Harrison didn’t like Jackson’s killing of the government’s Second Bank of the United States and disapproved of Jackson’s placing government deposits elsewhere, namely in various state-chartered financial institutions (some critics called those depositories “pet banks”). He offered a plan to make the Treasury Secretary independent from the President:
It was certainly a great error of the framers of the Constitution not to have made the officer at the head of the Treasury Department entirely independent of the Executive. He should at least have been removable only upon the demand of the popular branch of the Legislature. I have determined never to remove a Secretary of the Treasury without communicating all the circumstances attending such removal to both Houses of Congress.
“Connected with this subject is the character of the currency,” Harrison suggested. Making America’s currency “exclusively metallic,” he argued, “was fraught with more fatal consequences than any other scheme having no relation to the personal rights of the citizens that has ever been devised.”
On the currency question, Harrison was in over his head. American never had an “exclusive metallic” currency. Paper notes had been issued by state and federal governments as well as private banks, insurance companies and other business. People chose to accept or reject paper notes and when those notes were backed by a solid reputation and credible promises to pay in gold on demand, people usually used the paper instead of the metal. Whigs like Harrison, however, were friendly to “easy money” and expected that their central bank would provide it.
Harrison believed fundamentally that maintaining the spirit of liberty would serve as a bulwark against threats to it, and on that he was right. Whatever our differences and conflicts, he argued that
the results can be of no vital injury to our institutions if that ardent patriotism, that devoted attachment to liberty, that spirit of moderation and forbearance for which our countrymen were once distinguished, continue to be cherished. If this continues to be the ruling passion of our souls, the weaker feeling of the mistaken enthusiast will be corrected, the Utopian dreams of the scheming politician dissipated, and the complicated intrigues of the demagogue rendered harmless. The spirit of liberty is the sovereign balm for every injury which our institutions may receive. It behooves the people to be most watchful of those to whom they have entrusted power.
He closed his lengthy address by appealing for more moderation, at least in political rhetoric that was polarizing the parties. This was advice as good in his day as it is now in ours:
To me it appears perfectly clear that the interest of that country requires that the violence of the spirit by which those parties are at this time governed must be greatly mitigated, if not entirely extinguished, or consequences will ensue which are appalling to be thought of.

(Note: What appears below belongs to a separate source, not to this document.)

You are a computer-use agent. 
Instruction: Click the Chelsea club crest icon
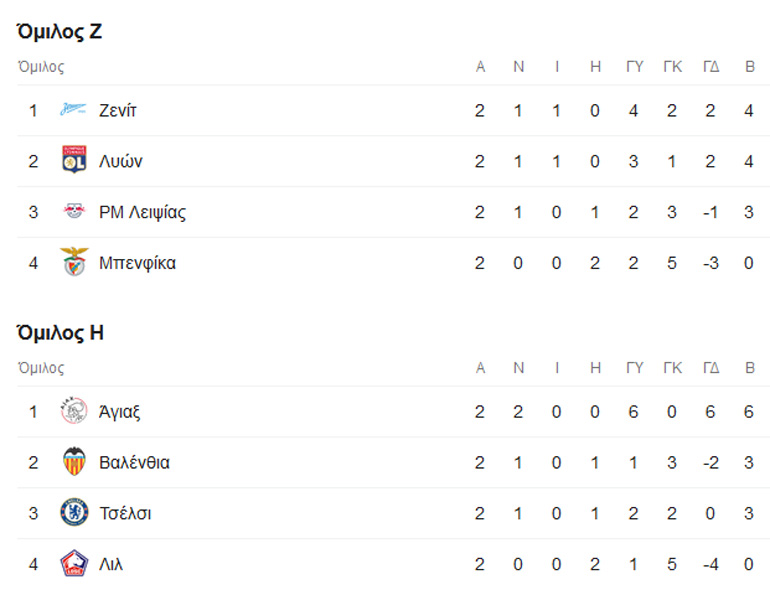pyautogui.click(x=74, y=513)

So there you have it—a needlessly long talk that offered no surprises, a few glimpses and very little policy prescriptions. It certainly wasn’t worth dying over. For Harrison’s legacy, it’s better that he died from swamp fever than from the consequences of talking too much in the bitter cold about something he could have delivered with 2/3 fewer words.
Perhaps Harrison’s best gift to the country was his vice president John Tyler, who pursued policies that rejected the worst of William Henry Harrison’s.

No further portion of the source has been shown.